Copy the rows below verbatim.

(begin)

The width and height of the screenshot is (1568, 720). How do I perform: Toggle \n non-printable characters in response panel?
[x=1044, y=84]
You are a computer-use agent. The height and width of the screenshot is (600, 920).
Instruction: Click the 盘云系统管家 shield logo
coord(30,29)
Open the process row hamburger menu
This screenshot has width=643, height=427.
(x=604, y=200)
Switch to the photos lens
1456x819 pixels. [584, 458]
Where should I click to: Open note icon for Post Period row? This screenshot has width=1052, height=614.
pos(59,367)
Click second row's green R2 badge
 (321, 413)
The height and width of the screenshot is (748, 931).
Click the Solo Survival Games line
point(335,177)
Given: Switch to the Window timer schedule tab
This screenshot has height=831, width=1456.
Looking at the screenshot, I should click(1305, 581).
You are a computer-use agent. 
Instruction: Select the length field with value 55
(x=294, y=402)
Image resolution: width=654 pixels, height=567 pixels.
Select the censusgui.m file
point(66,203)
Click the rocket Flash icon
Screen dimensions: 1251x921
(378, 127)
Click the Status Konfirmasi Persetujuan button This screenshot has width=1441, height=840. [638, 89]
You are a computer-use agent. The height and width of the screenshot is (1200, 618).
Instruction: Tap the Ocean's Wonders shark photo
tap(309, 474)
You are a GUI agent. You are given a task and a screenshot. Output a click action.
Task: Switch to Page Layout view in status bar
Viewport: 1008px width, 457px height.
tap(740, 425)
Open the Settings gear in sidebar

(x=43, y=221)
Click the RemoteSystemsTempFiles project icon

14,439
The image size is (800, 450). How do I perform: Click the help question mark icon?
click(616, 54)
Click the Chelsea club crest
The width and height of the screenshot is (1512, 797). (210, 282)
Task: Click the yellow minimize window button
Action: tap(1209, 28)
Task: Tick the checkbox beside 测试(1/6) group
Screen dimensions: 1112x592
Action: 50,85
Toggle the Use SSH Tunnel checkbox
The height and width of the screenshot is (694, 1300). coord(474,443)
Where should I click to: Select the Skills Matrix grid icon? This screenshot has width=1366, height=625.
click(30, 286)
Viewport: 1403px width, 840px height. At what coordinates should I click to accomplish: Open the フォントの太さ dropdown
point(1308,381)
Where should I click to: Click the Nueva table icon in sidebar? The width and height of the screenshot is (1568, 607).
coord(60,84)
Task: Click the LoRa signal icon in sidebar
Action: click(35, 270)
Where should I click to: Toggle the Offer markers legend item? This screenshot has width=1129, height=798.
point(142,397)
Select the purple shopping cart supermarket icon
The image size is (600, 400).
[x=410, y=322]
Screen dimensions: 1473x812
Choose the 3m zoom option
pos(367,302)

(end)

The reply:
The width and height of the screenshot is (1568, 720). How do I perform: Toggle \n non-printable characters in response panel?
[x=1044, y=84]
You are a computer-use agent. The height and width of the screenshot is (600, 920).
Instruction: Click the 盘云系统管家 shield logo
coord(30,29)
Open the process row hamburger menu
This screenshot has width=643, height=427.
(x=604, y=200)
Switch to the photos lens
1456x819 pixels. [584, 458]
Where should I click to: Open note icon for Post Period row? This screenshot has width=1052, height=614.
pos(59,367)
Click second row's green R2 badge
 (321, 413)
The height and width of the screenshot is (748, 931).
Click the Solo Survival Games line
point(335,177)
Given: Switch to the Window timer schedule tab
This screenshot has height=831, width=1456.
Looking at the screenshot, I should click(1305, 581).
You are a computer-use agent. 
Instruction: Select the length field with value 55
(x=294, y=402)
Image resolution: width=654 pixels, height=567 pixels.
Select the censusgui.m file
point(66,203)
Click the rocket Flash icon
Screen dimensions: 1251x921
(378, 127)
Click the Status Konfirmasi Persetujuan button This screenshot has width=1441, height=840. [638, 89]
You are a computer-use agent. The height and width of the screenshot is (1200, 618).
Instruction: Tap the Ocean's Wonders shark photo
tap(309, 474)
You are a GUI agent. You are given a task and a screenshot. Output a click action.
Task: Switch to Page Layout view in status bar
Viewport: 1008px width, 457px height.
tap(740, 425)
Open the Settings gear in sidebar

(x=43, y=221)
Click the RemoteSystemsTempFiles project icon

14,439
The image size is (800, 450). How do I perform: Click the help question mark icon?
click(616, 54)
Click the Chelsea club crest
The width and height of the screenshot is (1512, 797). (210, 282)
Task: Click the yellow minimize window button
Action: tap(1209, 28)
Task: Tick the checkbox beside 测试(1/6) group
Screen dimensions: 1112x592
Action: 50,85
Toggle the Use SSH Tunnel checkbox
The height and width of the screenshot is (694, 1300). coord(474,443)
Where should I click to: Select the Skills Matrix grid icon? This screenshot has width=1366, height=625.
click(30, 286)
Viewport: 1403px width, 840px height. At what coordinates should I click to accomplish: Open the フォントの太さ dropdown
point(1308,381)
Where should I click to: Click the Nueva table icon in sidebar? The width and height of the screenshot is (1568, 607).
coord(60,84)
Task: Click the LoRa signal icon in sidebar
Action: click(35, 270)
Where should I click to: Toggle the Offer markers legend item? This screenshot has width=1129, height=798.
point(142,397)
Select the purple shopping cart supermarket icon
The image size is (600, 400).
[x=410, y=322]
Screen dimensions: 1473x812
Choose the 3m zoom option
pos(367,302)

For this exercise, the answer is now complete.